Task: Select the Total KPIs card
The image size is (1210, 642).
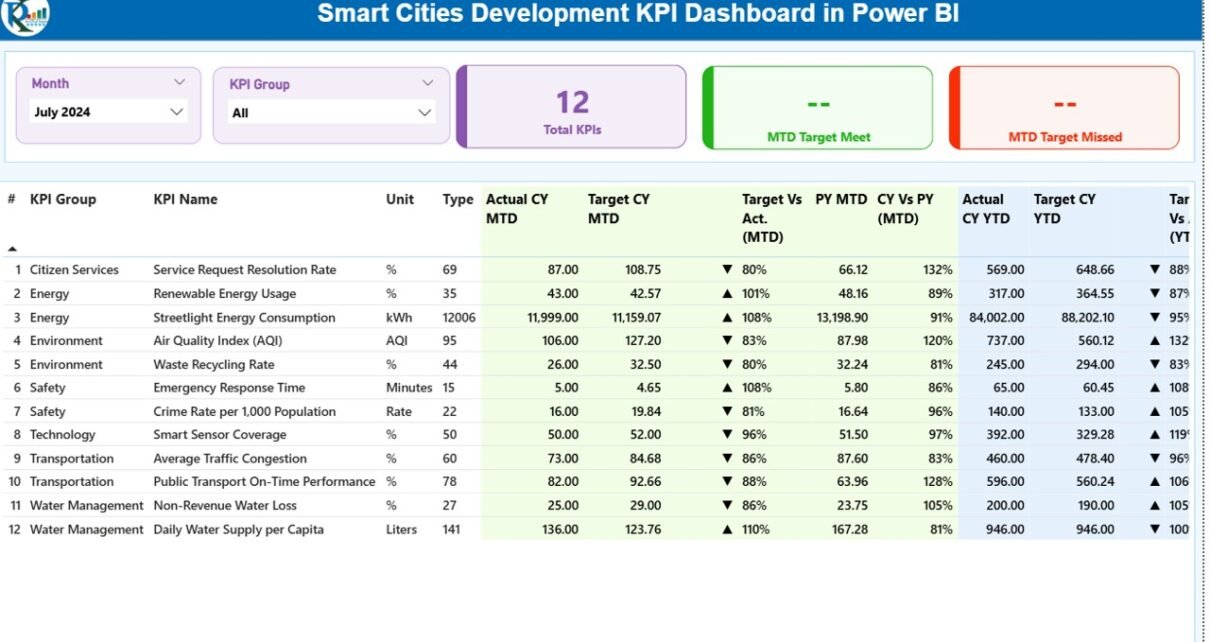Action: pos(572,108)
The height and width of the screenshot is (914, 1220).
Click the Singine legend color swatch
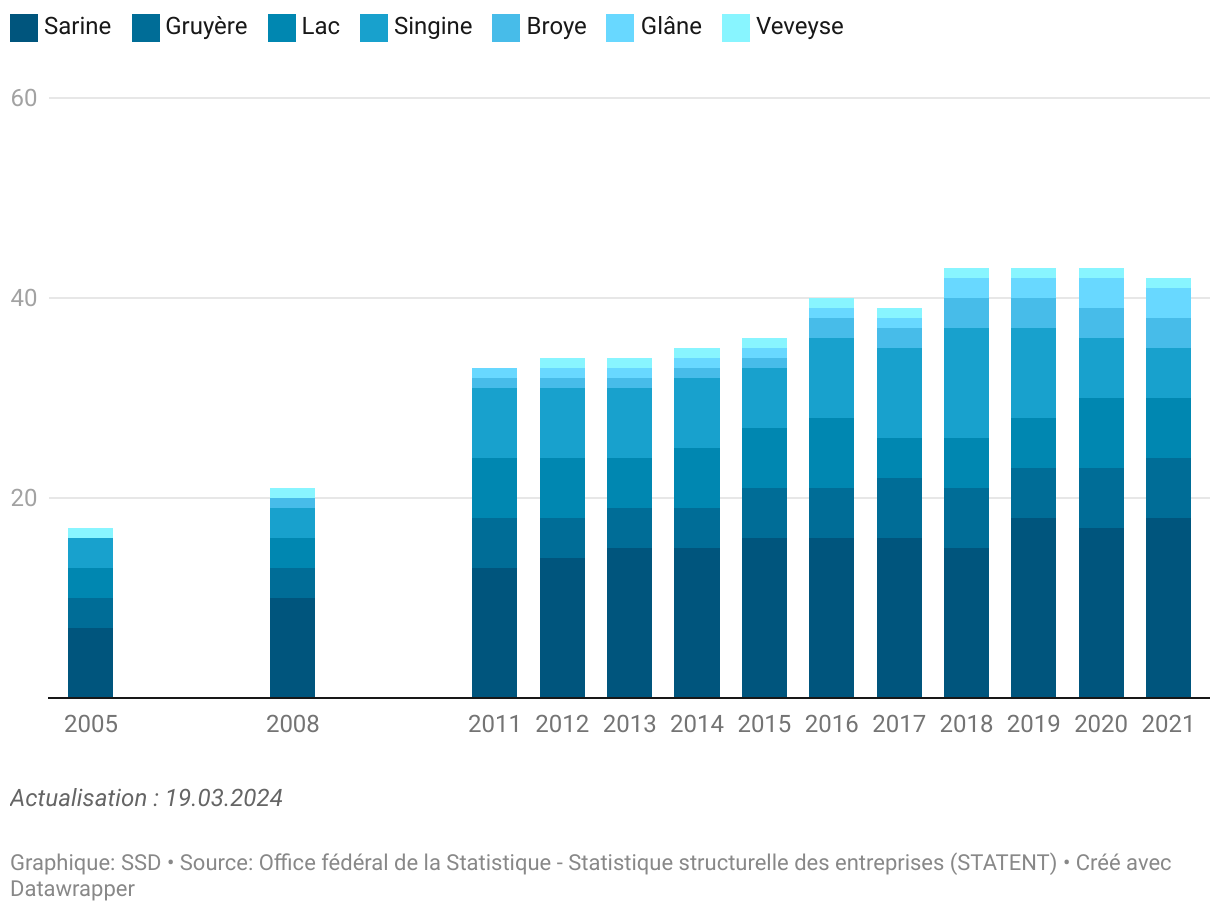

::::

_Directions:_ Any pictures should be dropped; transcribe the rest of the records above exactly.

_The completed task:_
Task: Select the Total KPIs card
The image size is (1210, 642).
Action: pos(572,108)
The height and width of the screenshot is (914, 1220).
Click the Singine legend color swatch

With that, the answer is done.